Activity —
Please transcribe the data that follows, keeping every line exact.

[Stored data entries]
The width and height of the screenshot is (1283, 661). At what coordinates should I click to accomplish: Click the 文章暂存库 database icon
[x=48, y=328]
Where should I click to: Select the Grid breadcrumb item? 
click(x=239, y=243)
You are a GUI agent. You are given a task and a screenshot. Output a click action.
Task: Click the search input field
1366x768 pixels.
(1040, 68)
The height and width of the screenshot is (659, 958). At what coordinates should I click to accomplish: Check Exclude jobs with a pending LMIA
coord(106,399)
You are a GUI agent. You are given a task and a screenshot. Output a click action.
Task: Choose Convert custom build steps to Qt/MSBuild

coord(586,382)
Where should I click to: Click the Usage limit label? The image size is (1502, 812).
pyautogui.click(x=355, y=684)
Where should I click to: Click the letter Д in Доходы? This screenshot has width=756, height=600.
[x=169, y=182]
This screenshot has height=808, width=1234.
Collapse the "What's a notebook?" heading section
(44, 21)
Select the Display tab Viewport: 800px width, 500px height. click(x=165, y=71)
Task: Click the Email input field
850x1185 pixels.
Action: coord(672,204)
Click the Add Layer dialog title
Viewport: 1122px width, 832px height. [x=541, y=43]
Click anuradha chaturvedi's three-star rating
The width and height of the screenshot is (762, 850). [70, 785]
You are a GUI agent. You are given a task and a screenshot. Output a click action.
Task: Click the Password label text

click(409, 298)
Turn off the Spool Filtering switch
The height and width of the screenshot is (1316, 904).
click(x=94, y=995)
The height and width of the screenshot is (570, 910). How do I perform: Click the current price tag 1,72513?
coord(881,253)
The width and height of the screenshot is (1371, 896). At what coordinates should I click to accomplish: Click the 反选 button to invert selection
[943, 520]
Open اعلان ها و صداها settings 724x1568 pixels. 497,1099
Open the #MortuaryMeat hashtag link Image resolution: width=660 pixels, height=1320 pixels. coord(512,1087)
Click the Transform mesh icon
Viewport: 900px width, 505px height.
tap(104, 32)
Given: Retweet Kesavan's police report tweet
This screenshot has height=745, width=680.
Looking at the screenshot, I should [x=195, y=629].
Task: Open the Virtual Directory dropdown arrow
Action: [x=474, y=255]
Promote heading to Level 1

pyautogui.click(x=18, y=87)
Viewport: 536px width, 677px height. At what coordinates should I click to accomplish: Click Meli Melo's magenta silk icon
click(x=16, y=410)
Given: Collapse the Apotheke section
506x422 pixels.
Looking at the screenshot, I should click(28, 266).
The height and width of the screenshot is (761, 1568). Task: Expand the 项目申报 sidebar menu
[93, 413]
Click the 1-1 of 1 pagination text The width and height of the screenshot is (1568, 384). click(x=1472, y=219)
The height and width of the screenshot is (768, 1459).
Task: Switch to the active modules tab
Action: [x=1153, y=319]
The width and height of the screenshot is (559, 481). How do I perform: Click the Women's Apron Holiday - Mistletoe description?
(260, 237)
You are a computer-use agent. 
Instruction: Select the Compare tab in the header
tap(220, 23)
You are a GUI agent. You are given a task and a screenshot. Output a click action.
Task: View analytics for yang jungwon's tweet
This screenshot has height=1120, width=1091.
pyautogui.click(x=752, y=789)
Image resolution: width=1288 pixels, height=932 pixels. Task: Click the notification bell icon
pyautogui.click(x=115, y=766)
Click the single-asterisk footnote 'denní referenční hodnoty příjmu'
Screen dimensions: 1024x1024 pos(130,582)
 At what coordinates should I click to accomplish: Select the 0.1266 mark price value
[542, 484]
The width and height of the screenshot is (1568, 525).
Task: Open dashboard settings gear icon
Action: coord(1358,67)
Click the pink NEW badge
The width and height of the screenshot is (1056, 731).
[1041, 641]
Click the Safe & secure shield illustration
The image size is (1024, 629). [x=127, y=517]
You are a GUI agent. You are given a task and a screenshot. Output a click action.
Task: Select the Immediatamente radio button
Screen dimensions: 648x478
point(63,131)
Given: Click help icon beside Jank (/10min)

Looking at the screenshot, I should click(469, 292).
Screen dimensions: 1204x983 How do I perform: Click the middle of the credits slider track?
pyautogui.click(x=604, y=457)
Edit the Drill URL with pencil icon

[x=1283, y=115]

Result for this exercise —
The width and height of the screenshot is (1283, 661). At what coordinates should I click to accomplish: Click the 文章暂存库 database icon
[x=48, y=328]
Where should I click to: Select the Grid breadcrumb item? 
click(x=239, y=243)
You are a GUI agent. You are given a task and a screenshot. Output a click action.
Task: Click the search input field
1366x768 pixels.
(1040, 68)
The height and width of the screenshot is (659, 958). At what coordinates should I click to accomplish: Check Exclude jobs with a pending LMIA
coord(106,399)
You are a GUI agent. You are given a task and a screenshot. Output a click action.
Task: Choose Convert custom build steps to Qt/MSBuild

coord(586,382)
Where should I click to: Click the Usage limit label? The image size is (1502, 812).
pyautogui.click(x=355, y=684)
Where should I click to: Click the letter Д in Доходы? This screenshot has width=756, height=600.
[x=169, y=182]
This screenshot has height=808, width=1234.
Collapse the "What's a notebook?" heading section
(44, 21)
Select the Display tab Viewport: 800px width, 500px height. click(x=165, y=71)
Task: Click the Email input field
850x1185 pixels.
Action: coord(672,204)
Click the Add Layer dialog title
Viewport: 1122px width, 832px height. [x=541, y=43]
Click anuradha chaturvedi's three-star rating
The width and height of the screenshot is (762, 850). [70, 785]
You are a GUI agent. You are given a task and a screenshot. Output a click action.
Task: Click the Password label text

click(409, 298)
Turn off the Spool Filtering switch
The height and width of the screenshot is (1316, 904).
click(x=94, y=995)
The height and width of the screenshot is (570, 910). How do I perform: Click the current price tag 1,72513?
coord(881,253)
The width and height of the screenshot is (1371, 896). At what coordinates should I click to accomplish: Click the 反选 button to invert selection
[943, 520]
Open اعلان ها و صداها settings 724x1568 pixels. 497,1099
Open the #MortuaryMeat hashtag link Image resolution: width=660 pixels, height=1320 pixels. coord(512,1087)
Click the Transform mesh icon
Viewport: 900px width, 505px height.
tap(104, 32)
Given: Retweet Kesavan's police report tweet
This screenshot has height=745, width=680.
Looking at the screenshot, I should [x=195, y=629].
Task: Open the Virtual Directory dropdown arrow
Action: [x=474, y=255]
Promote heading to Level 1

pyautogui.click(x=18, y=87)
Viewport: 536px width, 677px height. At what coordinates should I click to accomplish: Click Meli Melo's magenta silk icon
click(x=16, y=410)
Given: Collapse the Apotheke section
506x422 pixels.
Looking at the screenshot, I should click(28, 266).
The height and width of the screenshot is (761, 1568). Task: Expand the 项目申报 sidebar menu
[93, 413]
Click the 1-1 of 1 pagination text The width and height of the screenshot is (1568, 384). click(x=1472, y=219)
The height and width of the screenshot is (768, 1459).
Task: Switch to the active modules tab
Action: [x=1153, y=319]
The width and height of the screenshot is (559, 481). How do I perform: Click the Women's Apron Holiday - Mistletoe description?
(260, 237)
You are a computer-use agent. 
Instruction: Select the Compare tab in the header
tap(220, 23)
You are a GUI agent. You are given a task and a screenshot. Output a click action.
Task: View analytics for yang jungwon's tweet
This screenshot has height=1120, width=1091.
pyautogui.click(x=752, y=789)
Image resolution: width=1288 pixels, height=932 pixels. Task: Click the notification bell icon
pyautogui.click(x=115, y=766)
Click the single-asterisk footnote 'denní referenční hodnoty příjmu'
Screen dimensions: 1024x1024 pos(130,582)
 At what coordinates should I click to accomplish: Select the 0.1266 mark price value
[542, 484]
The width and height of the screenshot is (1568, 525).
Task: Open dashboard settings gear icon
Action: coord(1358,67)
Click the pink NEW badge
The width and height of the screenshot is (1056, 731).
[1041, 641]
Click the Safe & secure shield illustration
The image size is (1024, 629). [x=127, y=517]
You are a GUI agent. You are given a task and a screenshot. Output a click action.
Task: Select the Immediatamente radio button
Screen dimensions: 648x478
point(63,131)
Given: Click help icon beside Jank (/10min)

Looking at the screenshot, I should click(469, 292).
Screen dimensions: 1204x983 How do I perform: Click the middle of the credits slider track?
pyautogui.click(x=604, y=457)
Edit the Drill URL with pencil icon

[x=1283, y=115]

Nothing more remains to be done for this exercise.